1995年至1997年期间,我在《中国书法》杂志兼职,发表了多篇论述学术文化与书法关系的文章。接受为《贺敬之诗书集》(以下简称《诗书集》)写评论文章时,我甚为难。当时,中国文联为一些老艺术家策划了一个“晚霞文库”,其他作者如魏巍、延泽民、黄宗江,都是文集,唯有贺敬之出的是一部《诗书集》,以真、草、隶、篆四体书写了他的近二百首格律诗。所以这个评论任务要由《中国书法》来完成,文章也由杂志发表,而作者必须对文学和书法均有了解及实践,于是这个任务交给了我。

我阅读了《贺敬之诗书集》,心中的感觉比较复杂。我对贺敬之的新诗比较熟悉,他的《放歌集》我通读过,其中《西去列车的窗口》是我上山下乡期间最喜爱的作品,许多诗句都可以默诵,在那个以昂扬热烈的情绪为主流的历史时空里,贺敬之的诗歌堪称独步。相较言之,郭小川的深情不亚于贺敬之,却没有贺敬之的精练;李季在生活中扎得很深,以诗歌承载故事,但对于新诗最广大的读者——青年来说,抒情诗才最能拨动心弦。我认为在贺敬之那一代诗人之中,他最为精练,最为完整,也最为深邃,对古典诗歌的借鉴表现得也最为浑融。

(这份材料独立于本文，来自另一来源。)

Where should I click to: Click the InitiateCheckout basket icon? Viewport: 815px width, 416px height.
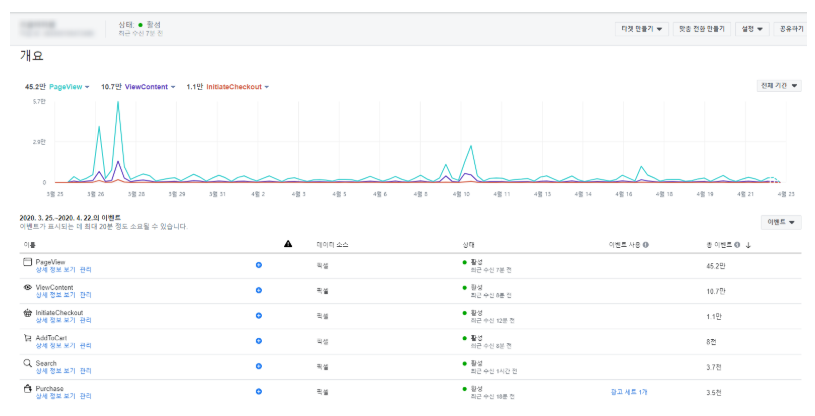tap(28, 313)
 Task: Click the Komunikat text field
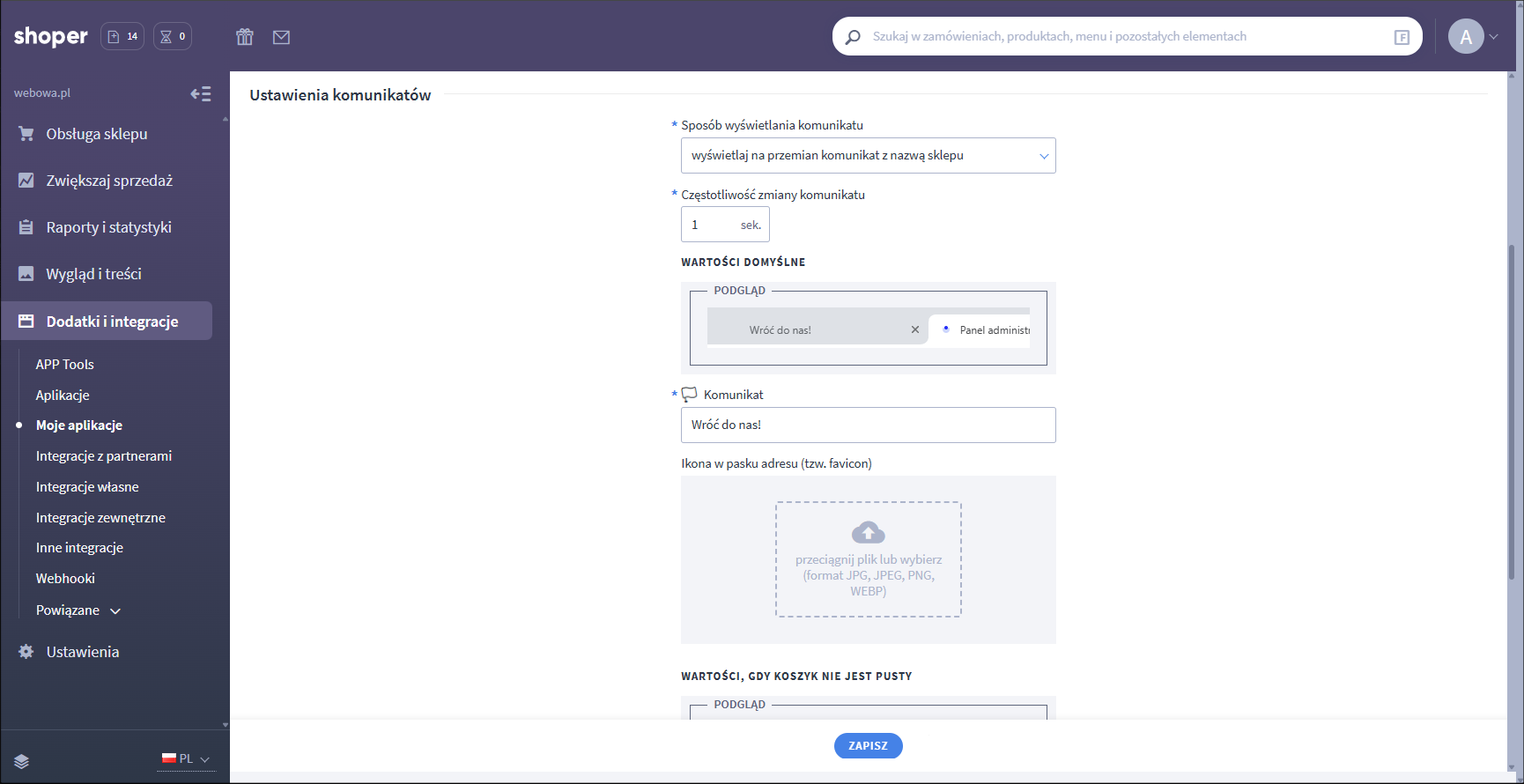click(868, 425)
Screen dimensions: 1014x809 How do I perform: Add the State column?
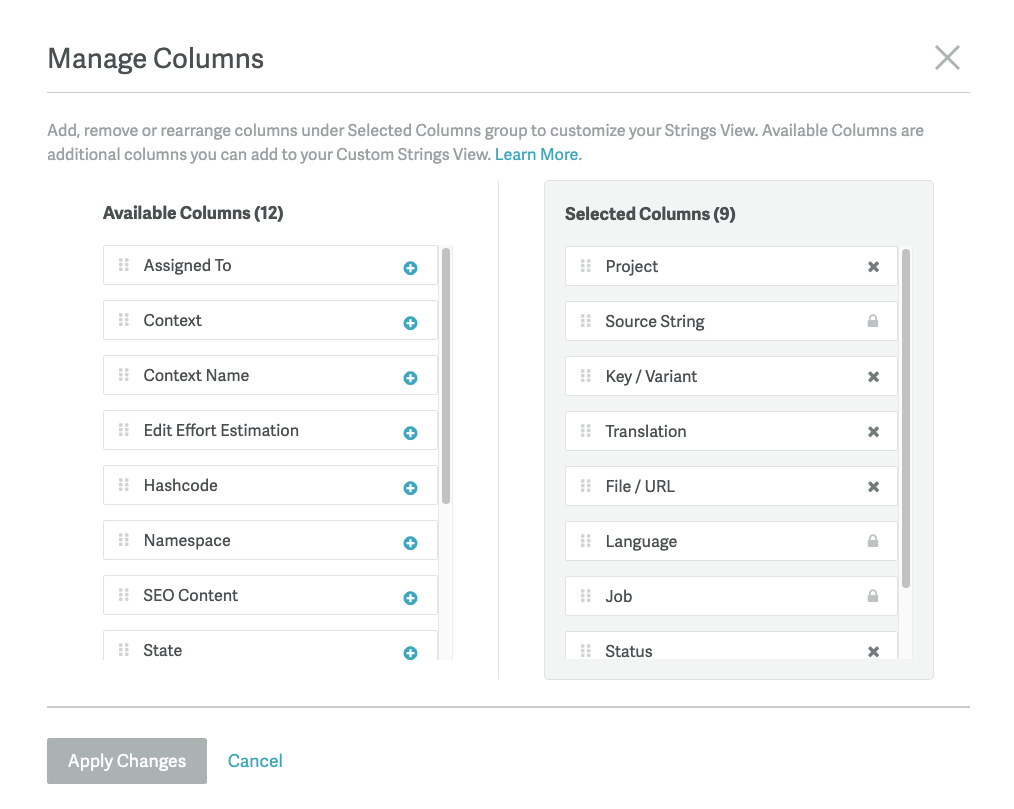[409, 650]
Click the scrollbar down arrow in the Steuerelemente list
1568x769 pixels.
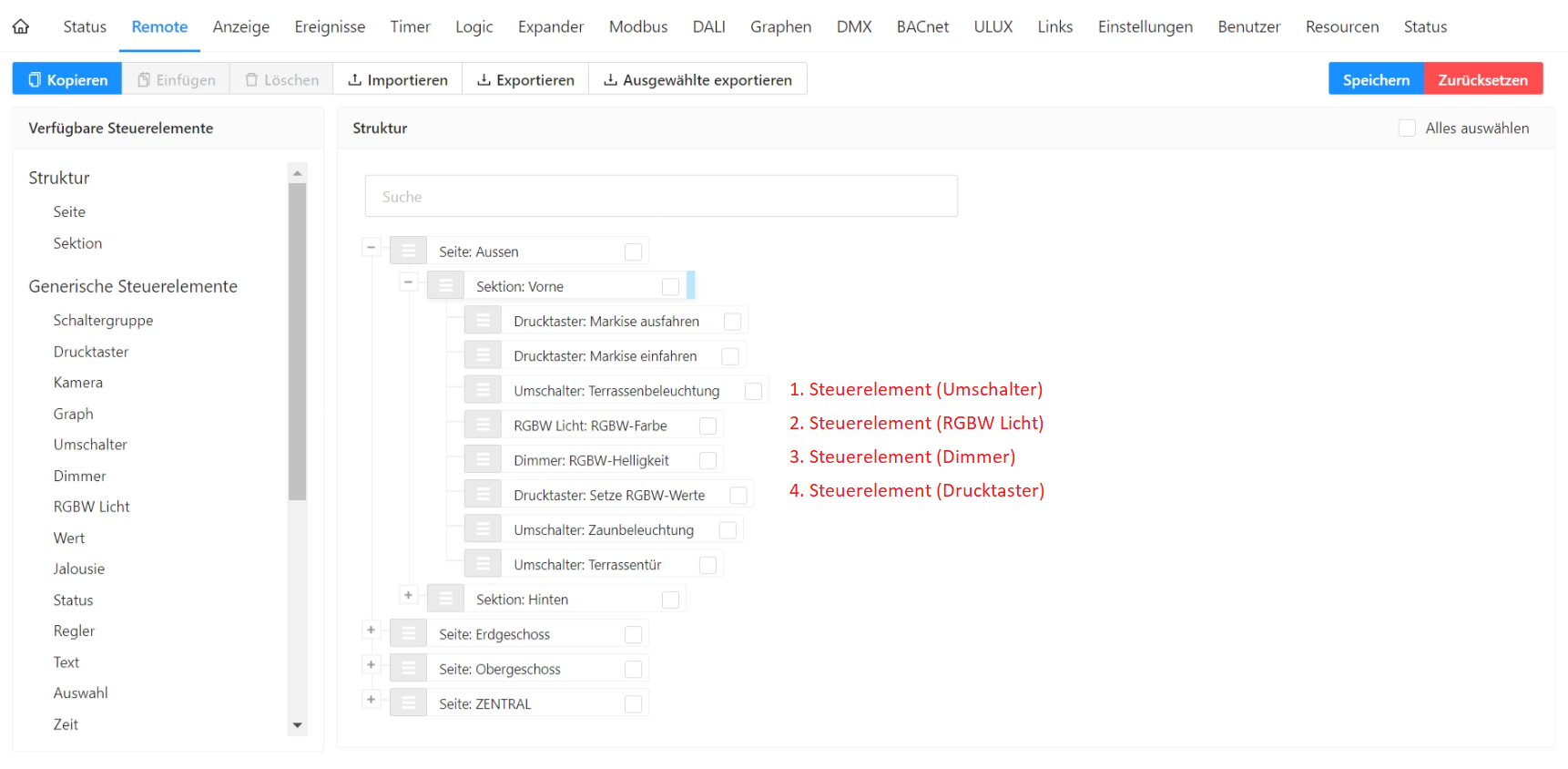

但现在要评论的是贺敬之的格律诗,如同将他的新诗与李季、郭小川等人加以比较,谈格律诗就不能不与“新时期”以来中国文坛新问世的相关作品比较并加以权衡,这时期,陈寅恪、聂绀弩、钱锺书、沈祖棻、缪钺等人的旧体诗集已经问世。纯粹文人学者不论,与贺敬之同样有革命者兼文学家经历的是聂绀弩。我不能不拿聂绀弩作为一个新文学家写旧体诗的标准。在贺敬之、郭小川诸人的新诗驰誉诗坛之际,聂绀弩并不写诗。我曾经在《美文》杂志发表过一篇《聂绀弩与钱锺书》的文章比较二人,钱锺书的小说极尽幽默能事,但他的《槐聚诗存》找不到一首诙谐调侃之作;聂绀弩以前的小说和杂文多为金刚怒目之相,不见插科打诨之形,但他的诗作几乎无一不诙谐调侃。聂绀弩是在厄运连连、身陷缧绁之后,从头学起,致力旧诗,终以其《北荒草》为代表,蜚声文坛,其作品之深厚内涵与幽默风格堪与钱锺书《围城》并提,被胡乔木誉为旧体诗坛的“空前绝后”之作。聂绀弩与贺敬之相比,是老一辈,不论从生活体验、表现视野、诗歌技巧哪一方面比较,聂绀弩都堪称大家,而贺敬之的旧体诗作品,相对而言,就还在门槛内外。这是我的感受,如果要我写评论文章,我不能不表达。我在其后完成的《老诗人的新收获——〈贺敬之诗书集〉读后》一文中写道:“我们的诗人豪情不减旧时,但毕竟搁笔太久了。可以设想,《放歌集》里那些激励一代青年血沸心海的隽语妙句奇情壮慨,可不是把文章当余事能够完成的……《诗书集》里的篇什在句式上采用了古典诗歌的格律体,整齐精粹,但其中感情的成分,能够使诗人自己激动同时也使读者激动的因素,似乎无法和《放歌集》比拟。”这就是说,贺敬之的大部分格律诗不能引起我的情感美感共鸣。当年,如果贺敬之用格律诗的方式写《西去列车的窗口》,绝不会产生那样的感染力,聂绀弩若用现代诗的方式写他的《北荒草》,也不会产生广泛而持久的影响。